For each of the three numbered statements, decide whether the discussion below agrees with it, and give yes or no along with the words from the discussion that settle it, quoted exactly. 1. A commenter says the HLS project with SpaceX has spent 3 billion and delivered nothing so far. 2. A commenter says Rocket Lab's carbon fiber second stages survive re-entry intact. 3. A commenter says an engineer doing a ground-up redesign today would choose stainless steel.

-------- Source --------

Oh yeah. Replace the stainless steel by carbon fibre, give it to your pals of Boing and instead of being ready in 2030 for 2.3 billion it will be ready in 2050 for 50 billion.

Much better for making your friends rich.

discuss

order

gnarlouse|4 months ago

BOING!? new insult unlocked.

duskwuff|4 months ago

It's the sound their jets make when...

imtringued|4 months ago

Isn't Rocket Lab doing carbon fibre rockets?

albumen|4 months ago

Carbon fibre second stages that melt/burn up on re-entry.

mcintyre1994|4 months ago

To be fair if you want to give money to Trump’s friends then the most efficient way is just keep funnelling it to SpaceX.

jojobas|4 months ago

So far the HLS project with SpaceX spent 3 billion and delivered nothing.

ActorNightly|4 months ago

Space X isn't much better. Its still Musks company.

qwerpy|4 months ago

So, the company gets things done but the CEO is unpopular with certain crowds. Seems better than Boeing, which is bad at getting things done. At least their CEO is inoffensive, and that’s what is important?

actionfromafar|4 months ago

To this discussion, IMHO the important part is that he's fallen out of favor. He wasn't loyal.

jjk166|4 months ago

Stainless steel was a questionable choice for starship. If the pros outweigh the cons, which is yet to be seen, it will be mostly due to the peculiarities of Starship's other design choices. In general it's a terrible choice for rockets. I'm not saying Boeing would do a better job, but any actual engineer doing a ground up redesign starting today would definitely go with carbon fiber.

-------- Data shown --------

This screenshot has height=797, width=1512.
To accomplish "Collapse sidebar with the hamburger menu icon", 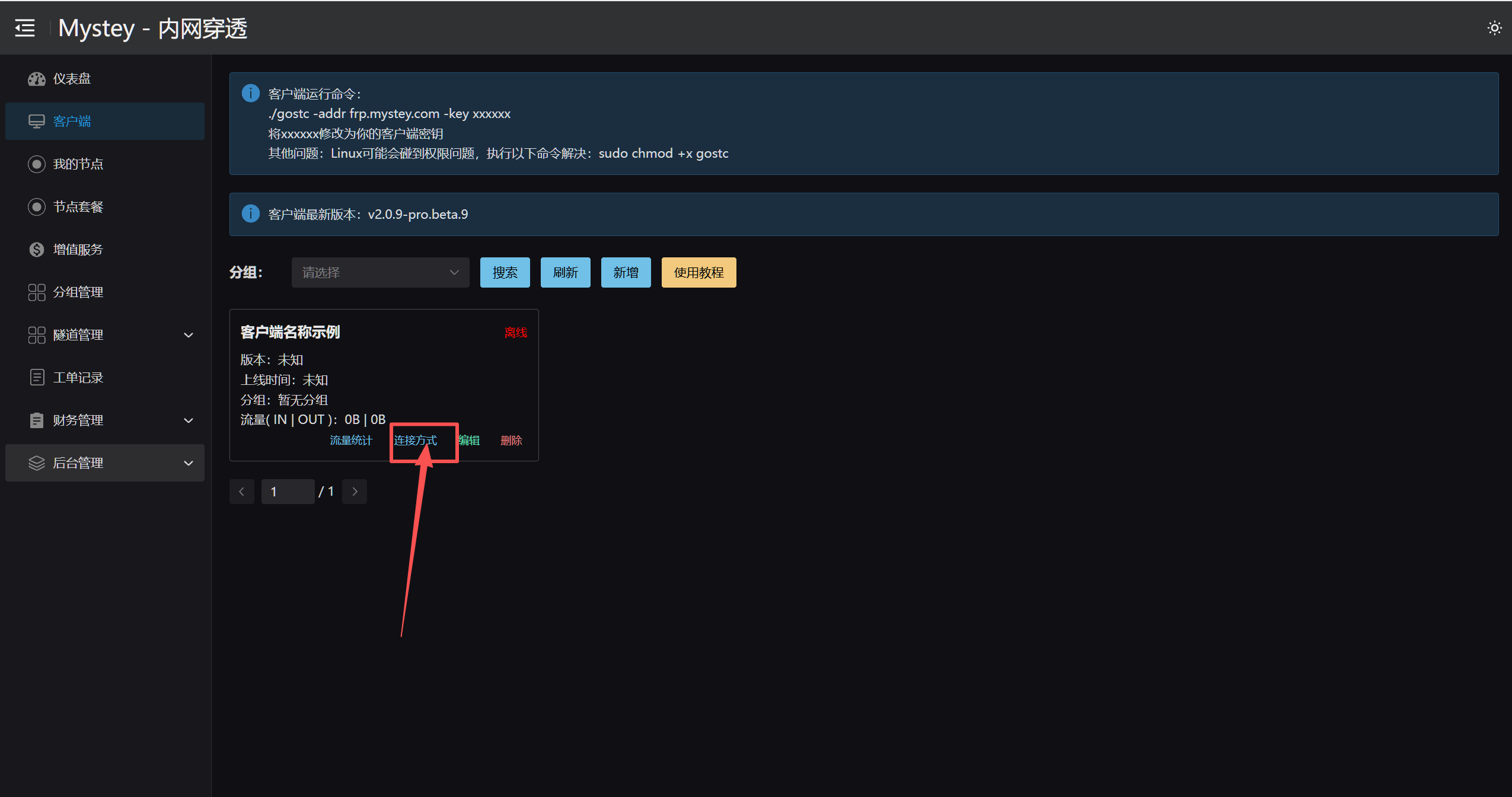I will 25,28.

--------
-------- Data shown --------

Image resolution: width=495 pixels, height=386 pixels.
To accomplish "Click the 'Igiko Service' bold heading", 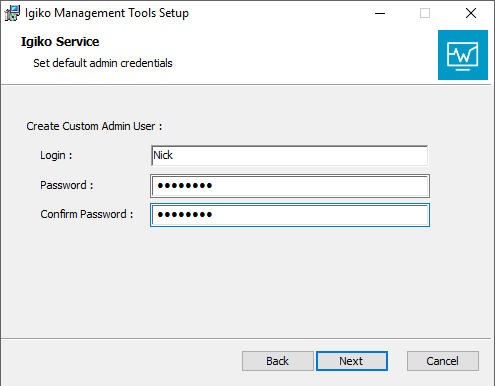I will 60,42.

--------

Exercise result
1. Yes: "So far the HLS project with SpaceX spent 3 billion and delivered nothing."
2. No: "Carbon fibre second stages that melt/burn up on re-entry."
3. No: "any actual engineer doing a ground up redesign starting today would definitely go with carbon fiber."